Over the summer I learned that Twitter was cracking down on stolen jokes in compliance with the Digital Millennium Copyright Act, which protects original work posted online. Usually it extends mainly to images and music, but the first reported case of a DMCA-protected tweet had just surfaced, from a writer named Olga Lexell. A joke she had originally posted on twitter had been copied by others, and she filed a copyright claim, insisting that as a writer, her words were her intellectual property.

So I immediately filed a report to protect the most successful joke I’d made to date. That was July 27. I didn’t hear back from Twitter support until August 12, when they told me that they would not be taking action to protect my work.

Why so much fuss over one dumb little post? “Parody” accounts like @girlposts, @Dory, and such aren’t run just by someone bored looking for attention on the internet. Amanda Hess of Slate wrote about how “parody” twitter accounts receive corporate sponsorships and are paid to advertise to their legions of followers. These accounts are making money off of material they did not create.

And it’s not just accounts that hide behind a Cinderella or Fat Amy avatar. Twitter and Instagram personalities like The Fat Jew have received backlash for gaining an agent and Comedy Central contract through posting content they did not create without crediting the source. Comedians Patton Oswalt and Norm Macdonald even took to Twitter to call him out on his theft. Another source, whose name cannot be printed in this newspaper but is owned by a man named Elliot Tebele, was caught using material on Instagram from Emmy-winning SNL writer John Mulaney. But Mulaney has that Emmy award and the co-creation of the Stefon character to make others take him seriously. As a no-name college student trying to make it as a writer, having my biggest success to date snatched out from under me is frustrating.

When @girlposts was temporary shut down on September 2, I thought the witch was finally dead. Instead, it was resurrected after its followers made pleas to Twitter staff that the copyright claims filed against the account were fake. I can’t vouch for anyone else, but I knew for a fact that they had taken my work without permission. So I addressed them, asking what they had to say to those they did plagiarize. In response, they simply blocked me. They blocked me because they knew they had been caught.

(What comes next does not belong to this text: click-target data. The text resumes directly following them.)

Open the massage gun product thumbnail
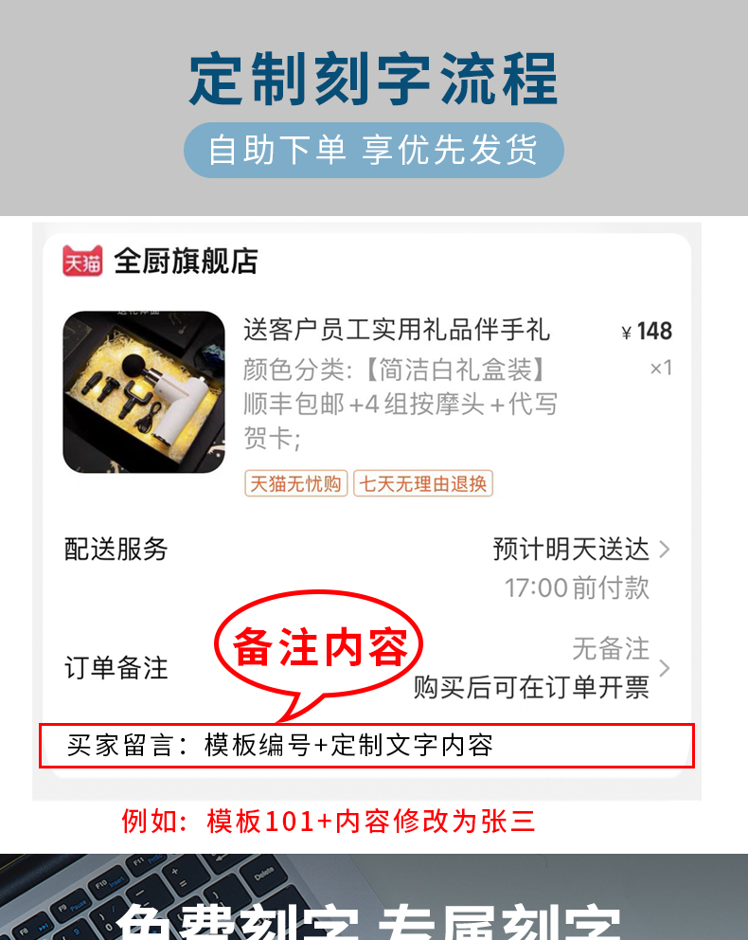This screenshot has height=940, width=748. click(144, 392)
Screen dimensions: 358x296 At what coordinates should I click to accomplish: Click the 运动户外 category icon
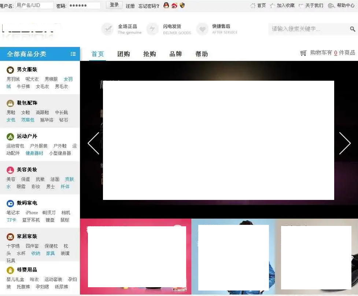tap(10, 136)
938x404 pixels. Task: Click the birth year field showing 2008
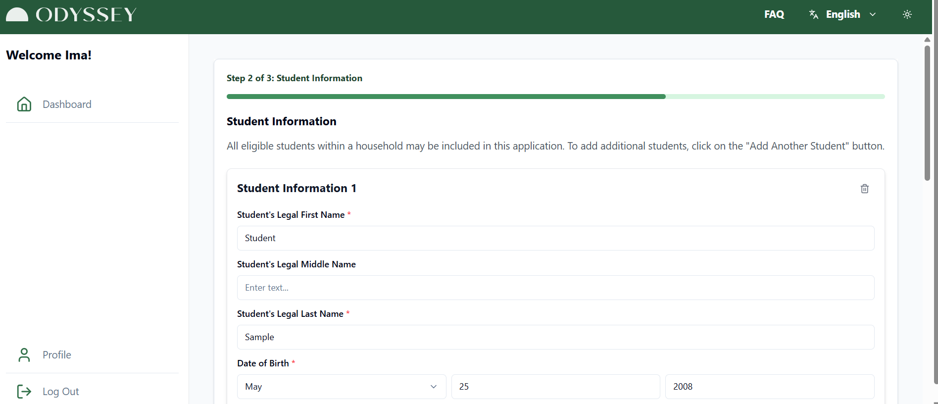pyautogui.click(x=769, y=387)
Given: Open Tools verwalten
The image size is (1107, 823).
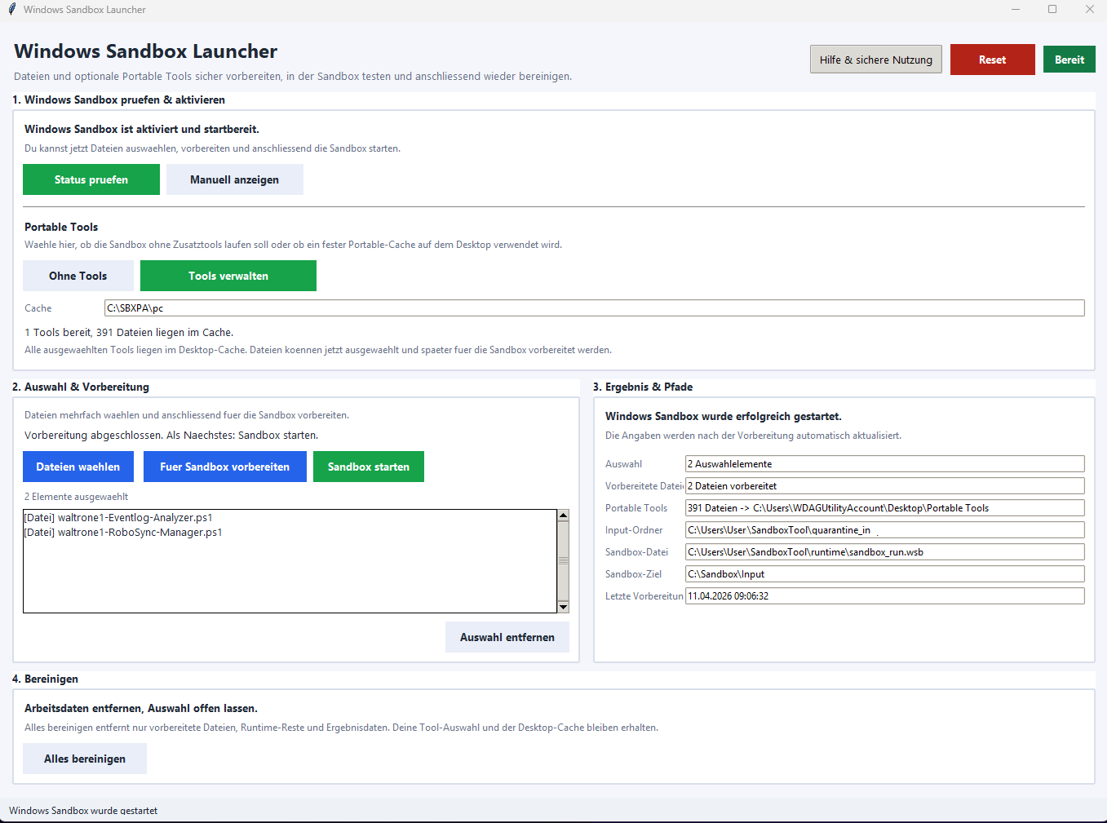Looking at the screenshot, I should (x=228, y=276).
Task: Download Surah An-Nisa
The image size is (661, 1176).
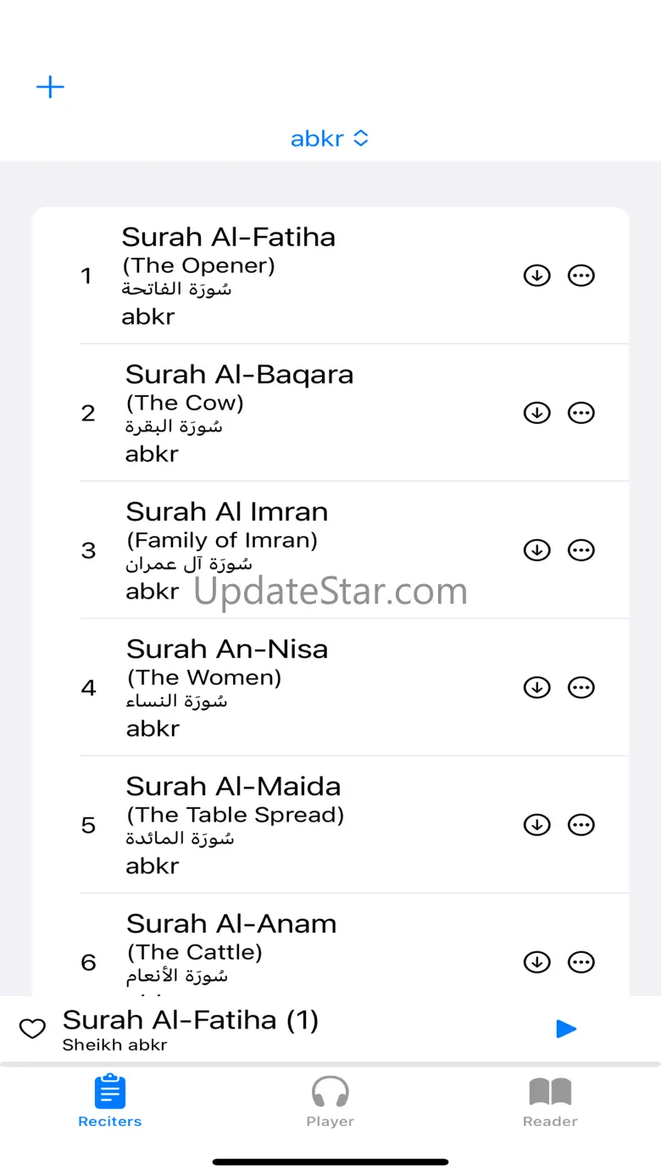Action: 536,688
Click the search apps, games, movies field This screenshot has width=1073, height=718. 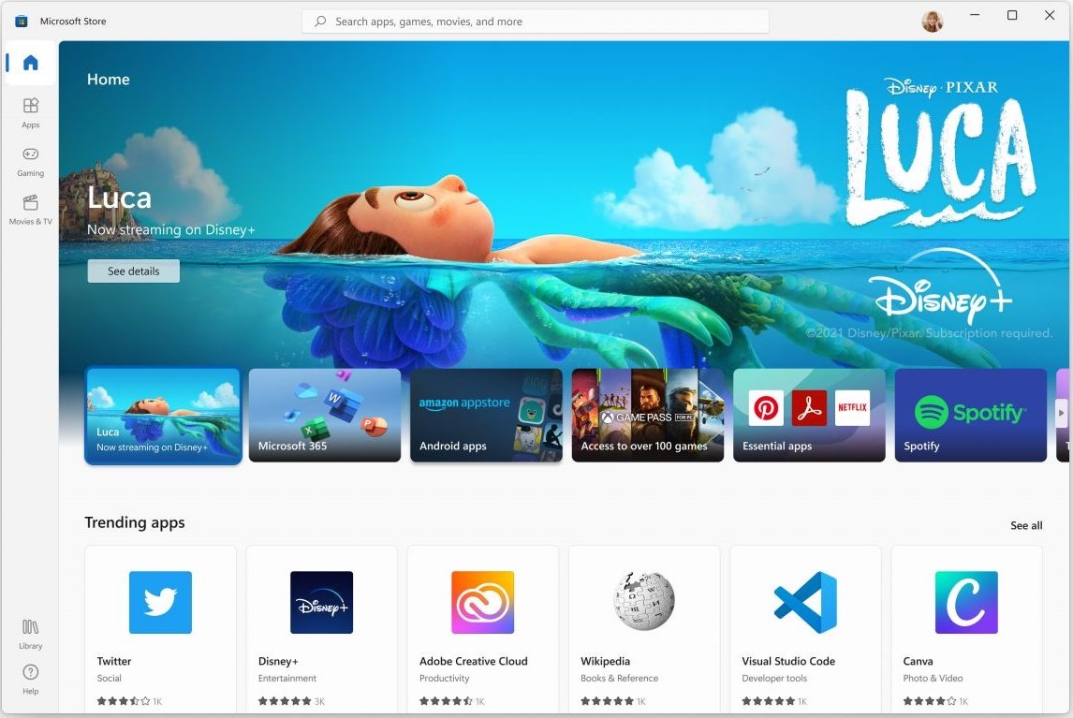click(x=535, y=22)
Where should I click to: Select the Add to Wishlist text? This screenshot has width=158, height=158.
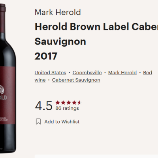[x=62, y=122]
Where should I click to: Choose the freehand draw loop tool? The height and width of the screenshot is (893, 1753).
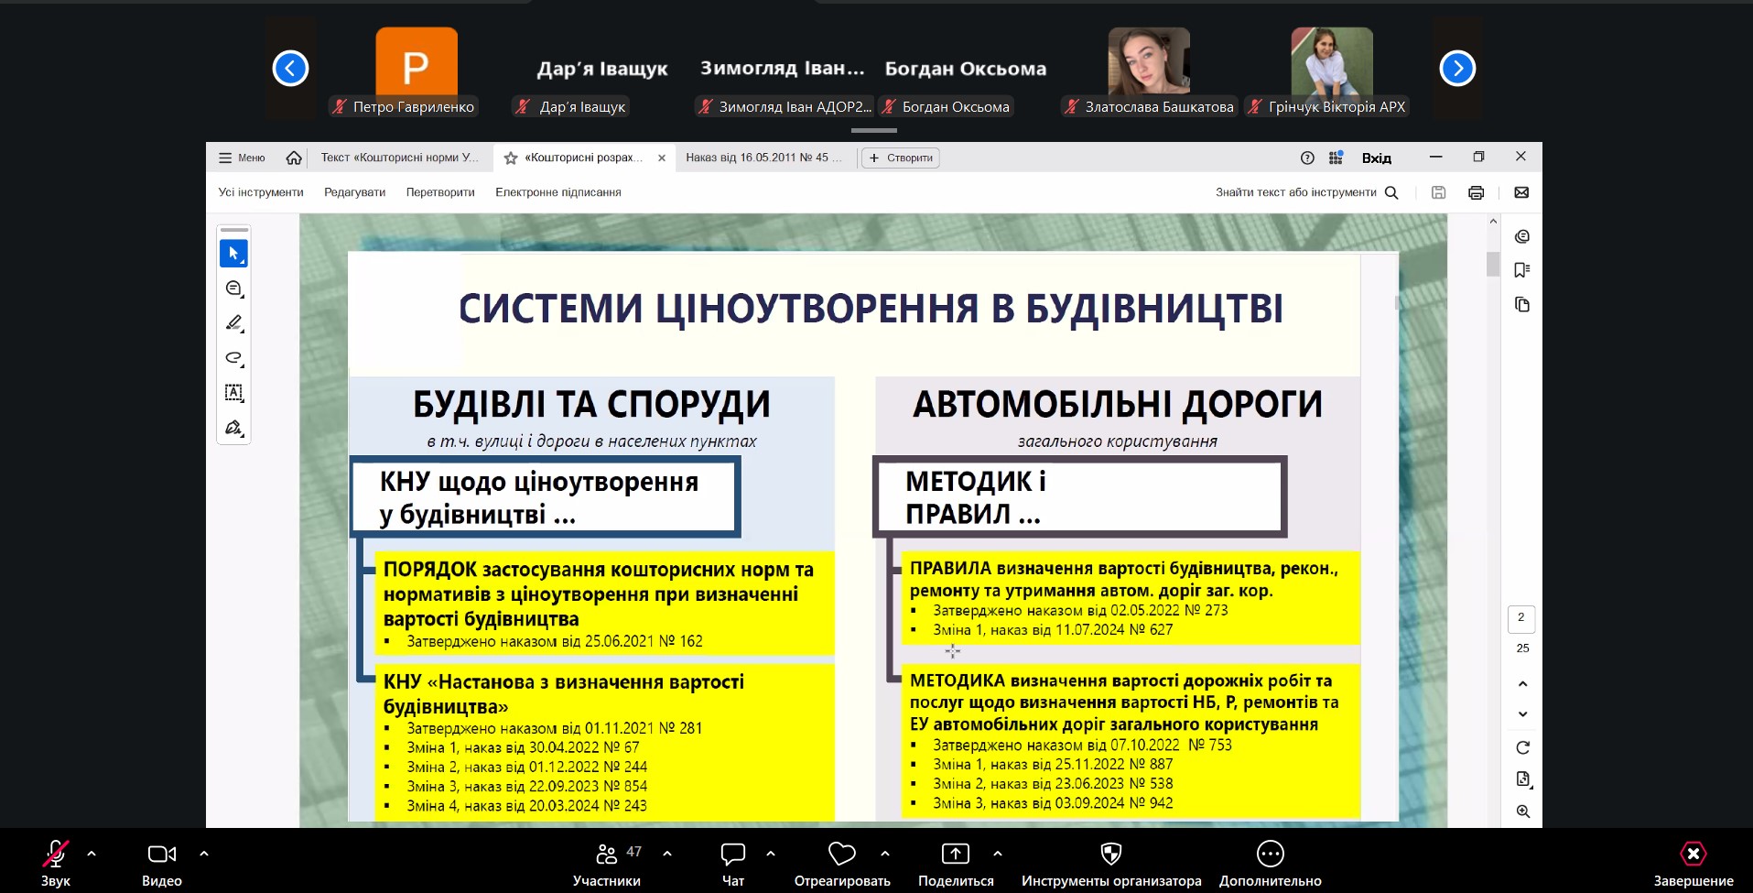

A lot of venom was sent my way from people who don’t understand that there is no honor in joke theft. Still, I stand by decision to speak up for myself. It’s easier to simply retweet, reblog, or link to the source of something you found funny than it is to copy & paste or download and re-post something. At the same time, I’m a little flattered at how much that joke has spread, since with everyone else repeating it, I’ve truly established myself as the funniest one here, there, and everywhere. But think of your own jokes, please.